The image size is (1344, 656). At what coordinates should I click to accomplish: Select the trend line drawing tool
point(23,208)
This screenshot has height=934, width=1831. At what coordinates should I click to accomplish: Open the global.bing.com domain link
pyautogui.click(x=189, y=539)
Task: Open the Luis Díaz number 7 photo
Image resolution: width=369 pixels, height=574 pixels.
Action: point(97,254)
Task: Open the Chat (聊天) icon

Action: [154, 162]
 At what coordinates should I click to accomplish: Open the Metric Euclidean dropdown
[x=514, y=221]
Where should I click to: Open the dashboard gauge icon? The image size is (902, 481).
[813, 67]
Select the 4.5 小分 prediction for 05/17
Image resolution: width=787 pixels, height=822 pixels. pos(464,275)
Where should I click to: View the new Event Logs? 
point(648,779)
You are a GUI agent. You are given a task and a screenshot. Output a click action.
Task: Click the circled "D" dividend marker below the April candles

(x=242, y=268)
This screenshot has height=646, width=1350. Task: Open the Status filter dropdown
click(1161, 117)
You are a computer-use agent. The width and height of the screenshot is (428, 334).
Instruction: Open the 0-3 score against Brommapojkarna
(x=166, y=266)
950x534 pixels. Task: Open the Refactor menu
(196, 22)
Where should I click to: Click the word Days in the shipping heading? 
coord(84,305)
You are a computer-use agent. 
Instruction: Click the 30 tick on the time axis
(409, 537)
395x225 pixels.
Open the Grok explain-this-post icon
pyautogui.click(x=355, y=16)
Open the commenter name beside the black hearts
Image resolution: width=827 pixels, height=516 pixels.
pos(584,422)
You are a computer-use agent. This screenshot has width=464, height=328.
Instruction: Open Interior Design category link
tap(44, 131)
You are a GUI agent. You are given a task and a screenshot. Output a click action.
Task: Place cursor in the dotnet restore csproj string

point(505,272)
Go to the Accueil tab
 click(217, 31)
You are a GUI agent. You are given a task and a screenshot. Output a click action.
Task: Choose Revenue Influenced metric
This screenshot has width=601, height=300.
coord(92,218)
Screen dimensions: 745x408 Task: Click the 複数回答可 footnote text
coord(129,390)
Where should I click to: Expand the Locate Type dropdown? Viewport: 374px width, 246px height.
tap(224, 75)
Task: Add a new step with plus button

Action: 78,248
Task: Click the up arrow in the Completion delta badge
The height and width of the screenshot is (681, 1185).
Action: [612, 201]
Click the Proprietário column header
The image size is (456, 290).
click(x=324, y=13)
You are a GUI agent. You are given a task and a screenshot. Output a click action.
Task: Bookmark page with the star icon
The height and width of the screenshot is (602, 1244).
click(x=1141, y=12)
::::
A verbatim copy of the lines from the one with "This screenshot has width=601, height=300." to the end of the listing is the whole answer.

This screenshot has width=601, height=300.
coord(92,218)
Screen dimensions: 745x408 Task: Click the 複数回答可 footnote text
coord(129,390)
Where should I click to: Expand the Locate Type dropdown? Viewport: 374px width, 246px height.
tap(224, 75)
Task: Add a new step with plus button

Action: 78,248
Task: Click the up arrow in the Completion delta badge
The height and width of the screenshot is (681, 1185).
Action: [612, 201]
Click the Proprietário column header
The image size is (456, 290).
click(x=324, y=13)
You are a GUI agent. You are given a task and a screenshot. Output a click action.
Task: Bookmark page with the star icon
The height and width of the screenshot is (602, 1244).
click(x=1141, y=12)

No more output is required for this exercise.